[Items from a data source]
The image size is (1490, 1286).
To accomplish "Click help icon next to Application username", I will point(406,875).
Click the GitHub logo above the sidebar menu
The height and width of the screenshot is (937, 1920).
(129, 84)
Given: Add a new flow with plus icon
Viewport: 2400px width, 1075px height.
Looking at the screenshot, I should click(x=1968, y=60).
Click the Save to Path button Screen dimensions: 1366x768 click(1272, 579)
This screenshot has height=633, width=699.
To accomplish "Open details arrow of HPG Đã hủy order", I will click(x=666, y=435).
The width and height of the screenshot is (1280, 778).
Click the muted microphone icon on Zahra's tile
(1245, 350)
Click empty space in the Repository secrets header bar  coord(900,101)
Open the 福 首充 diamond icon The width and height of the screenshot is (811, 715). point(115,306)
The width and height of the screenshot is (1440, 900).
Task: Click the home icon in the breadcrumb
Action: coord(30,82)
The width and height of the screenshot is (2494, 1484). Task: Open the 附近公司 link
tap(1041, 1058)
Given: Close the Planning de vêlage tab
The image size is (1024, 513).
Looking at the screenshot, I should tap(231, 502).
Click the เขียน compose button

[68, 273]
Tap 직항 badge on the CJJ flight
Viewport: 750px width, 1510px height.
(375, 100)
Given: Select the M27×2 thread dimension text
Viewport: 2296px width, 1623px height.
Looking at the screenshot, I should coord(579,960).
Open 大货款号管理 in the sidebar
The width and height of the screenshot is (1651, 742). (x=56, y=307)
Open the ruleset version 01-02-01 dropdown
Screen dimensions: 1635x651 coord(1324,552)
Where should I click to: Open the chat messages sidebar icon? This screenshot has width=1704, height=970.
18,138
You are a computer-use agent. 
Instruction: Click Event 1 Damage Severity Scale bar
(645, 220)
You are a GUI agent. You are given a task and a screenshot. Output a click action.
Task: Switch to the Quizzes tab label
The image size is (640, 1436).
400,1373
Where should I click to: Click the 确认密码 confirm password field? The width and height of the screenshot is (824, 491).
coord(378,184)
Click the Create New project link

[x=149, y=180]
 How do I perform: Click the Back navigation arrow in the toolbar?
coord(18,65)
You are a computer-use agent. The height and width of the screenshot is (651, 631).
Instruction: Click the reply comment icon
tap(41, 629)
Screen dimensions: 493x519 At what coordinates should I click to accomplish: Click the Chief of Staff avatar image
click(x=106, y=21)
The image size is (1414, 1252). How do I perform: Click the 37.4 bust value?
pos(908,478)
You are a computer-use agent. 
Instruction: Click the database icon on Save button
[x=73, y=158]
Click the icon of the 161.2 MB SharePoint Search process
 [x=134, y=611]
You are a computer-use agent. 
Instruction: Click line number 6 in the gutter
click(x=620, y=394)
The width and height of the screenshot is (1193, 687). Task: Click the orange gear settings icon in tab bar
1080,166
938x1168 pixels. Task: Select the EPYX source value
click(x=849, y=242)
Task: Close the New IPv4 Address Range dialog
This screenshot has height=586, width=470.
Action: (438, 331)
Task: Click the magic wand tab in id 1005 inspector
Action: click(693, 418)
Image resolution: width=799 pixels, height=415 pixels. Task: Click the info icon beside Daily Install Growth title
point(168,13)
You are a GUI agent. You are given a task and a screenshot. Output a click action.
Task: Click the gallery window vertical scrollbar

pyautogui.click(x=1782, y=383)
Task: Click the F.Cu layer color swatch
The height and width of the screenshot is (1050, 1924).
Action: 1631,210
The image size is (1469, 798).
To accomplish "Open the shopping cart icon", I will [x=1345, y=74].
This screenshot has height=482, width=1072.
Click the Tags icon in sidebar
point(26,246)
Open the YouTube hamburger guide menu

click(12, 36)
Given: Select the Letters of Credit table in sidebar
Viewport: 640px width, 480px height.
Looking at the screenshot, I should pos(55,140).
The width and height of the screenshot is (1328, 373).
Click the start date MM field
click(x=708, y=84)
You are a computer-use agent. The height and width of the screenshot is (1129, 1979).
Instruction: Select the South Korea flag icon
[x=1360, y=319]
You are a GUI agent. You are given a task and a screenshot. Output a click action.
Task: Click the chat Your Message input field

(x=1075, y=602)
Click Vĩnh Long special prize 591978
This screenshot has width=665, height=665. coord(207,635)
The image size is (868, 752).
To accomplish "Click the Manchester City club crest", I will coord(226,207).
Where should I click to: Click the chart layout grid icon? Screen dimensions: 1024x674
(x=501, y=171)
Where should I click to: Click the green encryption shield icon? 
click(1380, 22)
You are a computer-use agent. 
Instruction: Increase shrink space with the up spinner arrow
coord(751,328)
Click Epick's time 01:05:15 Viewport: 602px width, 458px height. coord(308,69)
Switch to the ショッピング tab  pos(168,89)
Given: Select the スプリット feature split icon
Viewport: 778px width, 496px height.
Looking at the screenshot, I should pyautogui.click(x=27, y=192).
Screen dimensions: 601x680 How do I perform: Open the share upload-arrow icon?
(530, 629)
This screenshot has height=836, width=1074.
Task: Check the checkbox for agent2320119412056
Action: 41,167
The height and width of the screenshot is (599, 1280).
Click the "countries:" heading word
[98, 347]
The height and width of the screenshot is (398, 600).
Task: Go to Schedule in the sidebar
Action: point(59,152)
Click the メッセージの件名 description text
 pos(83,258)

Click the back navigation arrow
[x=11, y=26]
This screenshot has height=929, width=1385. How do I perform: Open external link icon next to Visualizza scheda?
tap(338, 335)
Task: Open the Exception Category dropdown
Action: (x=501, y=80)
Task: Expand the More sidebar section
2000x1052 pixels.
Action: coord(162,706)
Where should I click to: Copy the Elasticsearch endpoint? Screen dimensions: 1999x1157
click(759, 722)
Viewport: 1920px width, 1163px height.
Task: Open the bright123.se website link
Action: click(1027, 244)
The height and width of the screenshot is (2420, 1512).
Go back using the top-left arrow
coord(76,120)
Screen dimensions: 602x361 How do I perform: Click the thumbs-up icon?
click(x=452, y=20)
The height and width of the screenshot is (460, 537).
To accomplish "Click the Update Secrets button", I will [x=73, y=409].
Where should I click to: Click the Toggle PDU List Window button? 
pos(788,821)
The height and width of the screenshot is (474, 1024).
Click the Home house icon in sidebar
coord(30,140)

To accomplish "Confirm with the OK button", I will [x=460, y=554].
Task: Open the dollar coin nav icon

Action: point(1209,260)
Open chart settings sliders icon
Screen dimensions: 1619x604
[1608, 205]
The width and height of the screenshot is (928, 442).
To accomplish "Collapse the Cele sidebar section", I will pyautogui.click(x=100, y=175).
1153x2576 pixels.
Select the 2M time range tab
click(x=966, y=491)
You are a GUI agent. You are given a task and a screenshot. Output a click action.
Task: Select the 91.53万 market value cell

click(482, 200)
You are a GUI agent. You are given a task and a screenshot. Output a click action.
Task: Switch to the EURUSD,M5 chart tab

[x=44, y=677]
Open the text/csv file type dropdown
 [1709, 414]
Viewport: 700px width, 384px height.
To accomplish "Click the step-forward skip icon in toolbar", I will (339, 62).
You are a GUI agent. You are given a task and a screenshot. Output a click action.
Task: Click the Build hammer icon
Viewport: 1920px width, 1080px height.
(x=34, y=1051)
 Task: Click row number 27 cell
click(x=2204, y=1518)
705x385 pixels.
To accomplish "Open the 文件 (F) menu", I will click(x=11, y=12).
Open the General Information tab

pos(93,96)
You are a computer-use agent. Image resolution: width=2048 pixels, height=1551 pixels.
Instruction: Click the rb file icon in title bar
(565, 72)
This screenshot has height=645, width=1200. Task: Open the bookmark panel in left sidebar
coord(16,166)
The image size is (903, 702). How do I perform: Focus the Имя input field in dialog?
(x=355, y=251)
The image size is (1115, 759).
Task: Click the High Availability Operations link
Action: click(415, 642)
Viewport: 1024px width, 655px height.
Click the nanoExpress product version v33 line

-- Problem details --
Reproduce every line of the records above verbatim, from first to last.

-- Written reply --
The image size is (1490, 1286).
To accomplish "Click help icon next to Application username", I will point(406,875).
Click the GitHub logo above the sidebar menu
The height and width of the screenshot is (937, 1920).
(129, 84)
Given: Add a new flow with plus icon
Viewport: 2400px width, 1075px height.
Looking at the screenshot, I should click(x=1968, y=60).
Click the Save to Path button Screen dimensions: 1366x768 click(1272, 579)
This screenshot has height=633, width=699.
To accomplish "Open details arrow of HPG Đã hủy order", I will click(x=666, y=435).
The width and height of the screenshot is (1280, 778).
Click the muted microphone icon on Zahra's tile
(1245, 350)
Click empty space in the Repository secrets header bar  coord(900,101)
Open the 福 首充 diamond icon The width and height of the screenshot is (811, 715). point(115,306)
The width and height of the screenshot is (1440, 900).
Task: Click the home icon in the breadcrumb
Action: coord(30,82)
The width and height of the screenshot is (2494, 1484). Task: Open the 附近公司 link
tap(1041, 1058)
Given: Close the Planning de vêlage tab
The image size is (1024, 513).
Looking at the screenshot, I should tap(231, 502).
Click the เขียน compose button

[68, 273]
Tap 직항 badge on the CJJ flight
Viewport: 750px width, 1510px height.
(375, 100)
Given: Select the M27×2 thread dimension text
Viewport: 2296px width, 1623px height.
Looking at the screenshot, I should coord(579,960).
Open 大货款号管理 in the sidebar
The width and height of the screenshot is (1651, 742). (x=56, y=307)
Open the ruleset version 01-02-01 dropdown
Screen dimensions: 1635x651 coord(1324,552)
Where should I click to: Open the chat messages sidebar icon? This screenshot has width=1704, height=970.
18,138
You are a computer-use agent. 
Instruction: Click Event 1 Damage Severity Scale bar
(645, 220)
You are a GUI agent. You are given a task and a screenshot. Output a click action.
Task: Switch to the Quizzes tab label
The image size is (640, 1436).
400,1373
Where should I click to: Click the 确认密码 confirm password field? The width and height of the screenshot is (824, 491).
coord(378,184)
Click the Create New project link

[x=149, y=180]
 How do I perform: Click the Back navigation arrow in the toolbar?
coord(18,65)
You are a computer-use agent. The height and width of the screenshot is (651, 631).
Instruction: Click the reply comment icon
tap(41, 629)
Screen dimensions: 493x519 At what coordinates should I click to accomplish: Click the Chief of Staff avatar image
click(x=106, y=21)
The image size is (1414, 1252). How do I perform: Click the 37.4 bust value?
pos(908,478)
You are a computer-use agent. 
Instruction: Click the database icon on Save button
[x=73, y=158]
Click the icon of the 161.2 MB SharePoint Search process
 [x=134, y=611]
You are a computer-use agent. 
Instruction: Click line number 6 in the gutter
click(x=620, y=394)
The width and height of the screenshot is (1193, 687). Task: Click the orange gear settings icon in tab bar
1080,166
938x1168 pixels. Task: Select the EPYX source value
click(x=849, y=242)
Task: Close the New IPv4 Address Range dialog
This screenshot has height=586, width=470.
Action: (438, 331)
Task: Click the magic wand tab in id 1005 inspector
Action: click(693, 418)
Image resolution: width=799 pixels, height=415 pixels. Task: Click the info icon beside Daily Install Growth title
point(168,13)
You are a GUI agent. You are given a task and a screenshot. Output a click action.
Task: Click the gallery window vertical scrollbar

pyautogui.click(x=1782, y=383)
Task: Click the F.Cu layer color swatch
The height and width of the screenshot is (1050, 1924).
Action: 1631,210
The image size is (1469, 798).
To accomplish "Open the shopping cart icon", I will [x=1345, y=74].
This screenshot has height=482, width=1072.
Click the Tags icon in sidebar
point(26,246)
Open the YouTube hamburger guide menu

click(12, 36)
Given: Select the Letters of Credit table in sidebar
Viewport: 640px width, 480px height.
Looking at the screenshot, I should pos(55,140).
The width and height of the screenshot is (1328, 373).
Click the start date MM field
click(x=708, y=84)
You are a computer-use agent. The height and width of the screenshot is (1129, 1979).
Instruction: Select the South Korea flag icon
[x=1360, y=319]
You are a GUI agent. You are given a task and a screenshot. Output a click action.
Task: Click the chat Your Message input field

(x=1075, y=602)
Click Vĩnh Long special prize 591978
This screenshot has width=665, height=665. coord(207,635)
The image size is (868, 752).
To accomplish "Click the Manchester City club crest", I will coord(226,207).
Where should I click to: Click the chart layout grid icon? Screen dimensions: 1024x674
(x=501, y=171)
Where should I click to: Click the green encryption shield icon? 
click(1380, 22)
You are a computer-use agent. 
Instruction: Increase shrink space with the up spinner arrow
coord(751,328)
Click Epick's time 01:05:15 Viewport: 602px width, 458px height. coord(308,69)
Switch to the ショッピング tab  pos(168,89)
Given: Select the スプリット feature split icon
Viewport: 778px width, 496px height.
Looking at the screenshot, I should pyautogui.click(x=27, y=192).
Screen dimensions: 601x680 How do I perform: Open the share upload-arrow icon?
(530, 629)
This screenshot has height=836, width=1074.
Task: Check the checkbox for agent2320119412056
Action: 41,167
The height and width of the screenshot is (599, 1280).
Click the "countries:" heading word
[98, 347]
The height and width of the screenshot is (398, 600).
Task: Go to Schedule in the sidebar
Action: point(59,152)
Click the メッセージの件名 description text
 pos(83,258)

Click the back navigation arrow
[x=11, y=26]
This screenshot has height=929, width=1385. How do I perform: Open external link icon next to Visualizza scheda?
tap(338, 335)
Task: Open the Exception Category dropdown
Action: (x=501, y=80)
Task: Expand the More sidebar section
2000x1052 pixels.
Action: coord(162,706)
Where should I click to: Copy the Elasticsearch endpoint? Screen dimensions: 1999x1157
click(759, 722)
Viewport: 1920px width, 1163px height.
Task: Open the bright123.se website link
Action: click(1027, 244)
The height and width of the screenshot is (2420, 1512).
Go back using the top-left arrow
coord(76,120)
Screen dimensions: 602x361 How do I perform: Click the thumbs-up icon?
click(x=452, y=20)
The height and width of the screenshot is (460, 537).
To accomplish "Click the Update Secrets button", I will [x=73, y=409].
Where should I click to: Click the Toggle PDU List Window button? 
pos(788,821)
The height and width of the screenshot is (474, 1024).
Click the Home house icon in sidebar
coord(30,140)

To accomplish "Confirm with the OK button", I will [x=460, y=554].
Task: Open the dollar coin nav icon

Action: point(1209,260)
Open chart settings sliders icon
Screen dimensions: 1619x604
[1608, 205]
The width and height of the screenshot is (928, 442).
To accomplish "Collapse the Cele sidebar section", I will pyautogui.click(x=100, y=175).
1153x2576 pixels.
Select the 2M time range tab
click(x=966, y=491)
You are a GUI agent. You are given a task and a screenshot. Output a click action.
Task: Select the 91.53万 market value cell

click(482, 200)
You are a GUI agent. You are given a task and a screenshot. Output a click action.
Task: Switch to the EURUSD,M5 chart tab

[x=44, y=677]
Open the text/csv file type dropdown
 [1709, 414]
Viewport: 700px width, 384px height.
To accomplish "Click the step-forward skip icon in toolbar", I will (339, 62).
You are a GUI agent. You are given a task and a screenshot. Output a click action.
Task: Click the Build hammer icon
Viewport: 1920px width, 1080px height.
(x=34, y=1051)
 Task: Click row number 27 cell
click(x=2204, y=1518)
705x385 pixels.
To accomplish "Open the 文件 (F) menu", I will click(x=11, y=12).
Open the General Information tab

pos(93,96)
You are a computer-use agent. Image resolution: width=2048 pixels, height=1551 pixels.
Instruction: Click the rb file icon in title bar
(565, 72)
This screenshot has height=645, width=1200. Task: Open the bookmark panel in left sidebar
coord(16,166)
The image size is (903, 702). How do I perform: Focus the Имя input field in dialog?
(x=355, y=251)
The image size is (1115, 759).
Task: Click the High Availability Operations link
Action: click(415, 642)
Viewport: 1024px width, 655px height.
Click the nanoExpress product version v33 line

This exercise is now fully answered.